The other disadvantage of the line/bar plots was that they use a linear scale. That’s much better for making comparisons, but it also means that the length of the bars for the biggest countries need to be huge in order for the data for the small countries to be visible on the same scale. The area maps use a square root scale, which alleviates the problem (at least slightly…it is still an issue).

Dietmar suggested that I break the bounding box, and let the collection of squares stand on its own to represent the size of the country. I’ve been playing with that idea, and am pretty happy with the outcome. By creating an “other” category in the land use group, I can keep a glyph made up of collections of squares. Taking the red square out of the country area group eliminates the problem of overlap, and helps to draw attention to land degradation as the important variable.

squares_nooverlaps

I also started stacking in the population data on the right. I didn’t like the fact that both population and land area were represented in the same way on the first draft of the square glyphs. Here, I decided to represent population as a bar chart, and then to show the number of people per km of land for each country as a series of person icons. I hoped that this would give a more tangible sense of crowding.

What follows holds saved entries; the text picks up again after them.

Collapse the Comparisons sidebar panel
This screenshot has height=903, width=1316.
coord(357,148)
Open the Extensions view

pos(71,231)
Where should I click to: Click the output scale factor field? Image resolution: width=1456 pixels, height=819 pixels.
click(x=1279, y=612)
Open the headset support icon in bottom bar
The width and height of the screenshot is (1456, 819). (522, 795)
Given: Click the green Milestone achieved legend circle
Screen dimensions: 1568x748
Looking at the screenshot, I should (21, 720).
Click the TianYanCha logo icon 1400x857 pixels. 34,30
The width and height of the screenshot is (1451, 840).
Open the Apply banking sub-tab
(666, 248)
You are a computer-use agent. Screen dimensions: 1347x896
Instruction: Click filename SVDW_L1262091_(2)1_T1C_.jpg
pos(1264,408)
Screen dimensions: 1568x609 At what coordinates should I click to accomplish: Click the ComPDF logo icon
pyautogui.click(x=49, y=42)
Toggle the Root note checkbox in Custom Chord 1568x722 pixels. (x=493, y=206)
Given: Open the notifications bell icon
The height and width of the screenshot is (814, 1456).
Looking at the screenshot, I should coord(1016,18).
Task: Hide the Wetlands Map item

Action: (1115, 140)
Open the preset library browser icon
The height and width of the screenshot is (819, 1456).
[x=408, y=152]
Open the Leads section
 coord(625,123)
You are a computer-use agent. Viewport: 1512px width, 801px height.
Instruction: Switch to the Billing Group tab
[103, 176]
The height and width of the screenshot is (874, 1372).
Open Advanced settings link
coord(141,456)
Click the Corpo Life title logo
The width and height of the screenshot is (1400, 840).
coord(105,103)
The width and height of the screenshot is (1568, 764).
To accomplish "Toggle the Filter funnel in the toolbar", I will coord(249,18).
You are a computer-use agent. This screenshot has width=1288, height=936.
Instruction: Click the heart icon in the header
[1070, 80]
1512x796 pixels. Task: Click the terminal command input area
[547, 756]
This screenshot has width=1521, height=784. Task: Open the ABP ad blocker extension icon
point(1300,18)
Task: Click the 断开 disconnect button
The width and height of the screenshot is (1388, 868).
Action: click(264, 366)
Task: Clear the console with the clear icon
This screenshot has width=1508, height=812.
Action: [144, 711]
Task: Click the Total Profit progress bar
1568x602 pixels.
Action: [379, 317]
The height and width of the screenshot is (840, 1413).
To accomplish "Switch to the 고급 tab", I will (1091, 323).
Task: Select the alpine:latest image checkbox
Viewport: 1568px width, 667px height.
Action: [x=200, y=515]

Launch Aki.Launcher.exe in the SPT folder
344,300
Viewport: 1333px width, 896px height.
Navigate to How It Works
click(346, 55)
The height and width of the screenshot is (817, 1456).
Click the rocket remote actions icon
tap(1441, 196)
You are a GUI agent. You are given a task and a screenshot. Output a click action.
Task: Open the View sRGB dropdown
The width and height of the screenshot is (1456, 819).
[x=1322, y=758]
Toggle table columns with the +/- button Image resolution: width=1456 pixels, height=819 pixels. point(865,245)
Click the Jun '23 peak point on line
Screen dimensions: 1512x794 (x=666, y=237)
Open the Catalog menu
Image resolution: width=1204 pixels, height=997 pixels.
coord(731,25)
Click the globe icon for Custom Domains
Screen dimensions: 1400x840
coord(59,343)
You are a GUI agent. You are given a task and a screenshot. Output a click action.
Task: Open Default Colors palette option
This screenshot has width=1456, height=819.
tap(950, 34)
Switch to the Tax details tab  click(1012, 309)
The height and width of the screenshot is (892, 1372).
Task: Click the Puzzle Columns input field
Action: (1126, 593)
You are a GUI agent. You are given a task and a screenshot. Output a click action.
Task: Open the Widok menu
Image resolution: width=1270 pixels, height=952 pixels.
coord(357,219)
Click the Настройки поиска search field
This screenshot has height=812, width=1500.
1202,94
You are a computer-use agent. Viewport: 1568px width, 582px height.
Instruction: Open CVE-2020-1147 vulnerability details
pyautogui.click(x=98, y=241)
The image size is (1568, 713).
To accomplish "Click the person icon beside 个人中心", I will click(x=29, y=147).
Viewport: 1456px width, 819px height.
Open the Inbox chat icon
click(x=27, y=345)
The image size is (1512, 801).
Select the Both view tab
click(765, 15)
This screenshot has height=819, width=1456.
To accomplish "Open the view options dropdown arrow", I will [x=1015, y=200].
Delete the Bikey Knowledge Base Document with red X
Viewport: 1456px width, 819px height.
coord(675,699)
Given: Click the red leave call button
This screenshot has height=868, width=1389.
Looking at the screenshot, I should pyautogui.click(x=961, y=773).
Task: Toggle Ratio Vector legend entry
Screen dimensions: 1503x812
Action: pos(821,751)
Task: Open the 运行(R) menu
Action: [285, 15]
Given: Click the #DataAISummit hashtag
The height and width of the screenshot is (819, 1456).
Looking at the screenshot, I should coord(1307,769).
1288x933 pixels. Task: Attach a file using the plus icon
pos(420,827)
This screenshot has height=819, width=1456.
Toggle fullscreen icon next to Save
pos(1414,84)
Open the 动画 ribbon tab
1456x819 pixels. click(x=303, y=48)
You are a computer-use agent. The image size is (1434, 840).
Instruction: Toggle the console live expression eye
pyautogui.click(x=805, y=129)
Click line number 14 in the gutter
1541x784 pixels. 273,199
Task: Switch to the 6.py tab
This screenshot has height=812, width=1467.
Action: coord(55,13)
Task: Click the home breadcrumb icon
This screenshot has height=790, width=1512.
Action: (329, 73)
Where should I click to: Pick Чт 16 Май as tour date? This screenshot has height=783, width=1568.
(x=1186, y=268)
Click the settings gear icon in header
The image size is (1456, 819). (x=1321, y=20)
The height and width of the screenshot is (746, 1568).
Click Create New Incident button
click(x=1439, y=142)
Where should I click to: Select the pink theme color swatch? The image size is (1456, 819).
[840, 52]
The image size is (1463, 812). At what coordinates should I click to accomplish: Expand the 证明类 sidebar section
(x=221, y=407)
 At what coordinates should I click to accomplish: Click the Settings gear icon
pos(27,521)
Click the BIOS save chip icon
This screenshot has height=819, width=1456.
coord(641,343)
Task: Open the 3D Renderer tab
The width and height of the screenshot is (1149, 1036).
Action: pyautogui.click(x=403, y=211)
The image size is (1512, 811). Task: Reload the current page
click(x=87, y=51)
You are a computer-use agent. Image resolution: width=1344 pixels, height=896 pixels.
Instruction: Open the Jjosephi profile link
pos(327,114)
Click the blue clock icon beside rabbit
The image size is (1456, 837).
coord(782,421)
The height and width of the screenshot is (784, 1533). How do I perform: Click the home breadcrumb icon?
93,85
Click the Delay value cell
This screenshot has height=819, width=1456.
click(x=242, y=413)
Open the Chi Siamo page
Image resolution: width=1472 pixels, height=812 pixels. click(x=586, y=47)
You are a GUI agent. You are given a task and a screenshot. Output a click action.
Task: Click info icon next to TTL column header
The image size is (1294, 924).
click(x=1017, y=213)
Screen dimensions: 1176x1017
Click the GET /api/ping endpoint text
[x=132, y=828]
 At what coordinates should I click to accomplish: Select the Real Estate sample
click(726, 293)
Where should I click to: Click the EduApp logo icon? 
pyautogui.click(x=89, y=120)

This graphic was extremely mean to my computer (each square, bar, and person is a separate path, and there are 40,000+ people alone!), but I think it works pretty well. I’ve thrown a low-resolution image in as a placeholder for a mockup poster design below.

Soil-poster-alt-2-01

The set of squares in the top left shows global land use, and the table on the right gives values (on the same scale) for each of the countries in the world. By the middle of the third column, the scaling means that the country icons are becoming almost invisible, and their usefulness as glyphs is limited. But an interesting thing happens right around that same time – even though these are small countries that contain only a small portion of the world’s population, they are also some of the densest places on earth. The gray blocks in the table are grid layouts of the number of people per square km for each country. The largest is Singapore, which comes in at just over 7500 people per square km (the global average is 6). You can also see right away how many of those people live in cities. Compared with the tiny land area that cities occupy, they contain a huge proportion of the population. Feeding that many people requires access to agricultural lands, which leads back to the question of how we should balance land use against a growing population.

So, that’s where we stand right now on this design. I am bringing this prototype in to class tomorrow and will pester people for feedback, so there will almost certainly be new updates and things to consider then. For now, I’m pretty happy with where it’s heading, and think that this direction is showing some promise.